## DONNÉES DE DÉPART
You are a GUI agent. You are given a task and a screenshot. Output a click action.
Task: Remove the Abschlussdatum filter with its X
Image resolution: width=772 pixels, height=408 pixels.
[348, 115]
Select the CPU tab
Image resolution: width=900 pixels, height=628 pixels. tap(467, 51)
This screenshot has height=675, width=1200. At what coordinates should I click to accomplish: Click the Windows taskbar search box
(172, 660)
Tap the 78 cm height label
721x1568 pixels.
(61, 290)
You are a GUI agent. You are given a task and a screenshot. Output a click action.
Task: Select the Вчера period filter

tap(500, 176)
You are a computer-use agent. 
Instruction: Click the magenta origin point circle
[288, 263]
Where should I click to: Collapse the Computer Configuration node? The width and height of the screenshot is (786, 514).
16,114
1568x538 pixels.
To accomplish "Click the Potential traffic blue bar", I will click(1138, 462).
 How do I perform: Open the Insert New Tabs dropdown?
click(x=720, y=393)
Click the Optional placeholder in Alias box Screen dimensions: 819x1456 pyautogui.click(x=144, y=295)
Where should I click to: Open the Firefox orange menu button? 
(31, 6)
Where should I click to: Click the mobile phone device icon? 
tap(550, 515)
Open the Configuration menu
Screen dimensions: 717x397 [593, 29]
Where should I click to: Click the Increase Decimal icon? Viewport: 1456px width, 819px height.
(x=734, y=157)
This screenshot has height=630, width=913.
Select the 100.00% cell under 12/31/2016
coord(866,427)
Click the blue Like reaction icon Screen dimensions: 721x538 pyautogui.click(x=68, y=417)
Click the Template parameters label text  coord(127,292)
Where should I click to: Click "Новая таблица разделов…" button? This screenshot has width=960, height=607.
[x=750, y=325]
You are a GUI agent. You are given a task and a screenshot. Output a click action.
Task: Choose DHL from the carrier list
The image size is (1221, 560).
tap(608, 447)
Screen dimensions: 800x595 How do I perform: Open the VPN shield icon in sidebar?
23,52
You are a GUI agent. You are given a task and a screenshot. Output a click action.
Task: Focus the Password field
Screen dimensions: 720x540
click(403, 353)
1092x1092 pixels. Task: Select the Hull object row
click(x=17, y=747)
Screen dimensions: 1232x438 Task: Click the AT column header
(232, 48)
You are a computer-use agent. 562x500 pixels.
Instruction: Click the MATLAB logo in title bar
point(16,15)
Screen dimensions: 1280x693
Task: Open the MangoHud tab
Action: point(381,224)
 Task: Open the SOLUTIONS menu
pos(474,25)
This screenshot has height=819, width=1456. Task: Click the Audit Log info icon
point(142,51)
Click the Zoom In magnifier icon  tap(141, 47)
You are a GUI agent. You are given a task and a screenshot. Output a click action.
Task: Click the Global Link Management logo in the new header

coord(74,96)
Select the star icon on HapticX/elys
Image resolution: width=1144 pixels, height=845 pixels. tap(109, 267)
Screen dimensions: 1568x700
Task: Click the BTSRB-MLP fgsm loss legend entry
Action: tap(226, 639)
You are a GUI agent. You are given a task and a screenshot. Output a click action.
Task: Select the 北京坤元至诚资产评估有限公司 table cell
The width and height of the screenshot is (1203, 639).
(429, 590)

## OBJECTIF
Reproduisez tel quel, s'il vous plaît, le passage de la liste ci-dessus qui s'ouvre sur la ligne contenant « You are a computer-use agent. 562x500 pixels. » et se ferme sur la ligne contenant « Action: tap(226, 639) ». Les deux lignes sont incluses.

## BONNE RÉPONSE
You are a computer-use agent. 562x500 pixels.
Instruction: Click the MATLAB logo in title bar
point(16,15)
Screen dimensions: 1280x693
Task: Open the MangoHud tab
Action: point(381,224)
 Task: Open the SOLUTIONS menu
pos(474,25)
This screenshot has height=819, width=1456. Task: Click the Audit Log info icon
point(142,51)
Click the Zoom In magnifier icon  tap(141, 47)
You are a GUI agent. You are given a task and a screenshot. Output a click action.
Task: Click the Global Link Management logo in the new header

coord(74,96)
Select the star icon on HapticX/elys
Image resolution: width=1144 pixels, height=845 pixels. tap(109, 267)
Screen dimensions: 1568x700
Task: Click the BTSRB-MLP fgsm loss legend entry
Action: tap(226, 639)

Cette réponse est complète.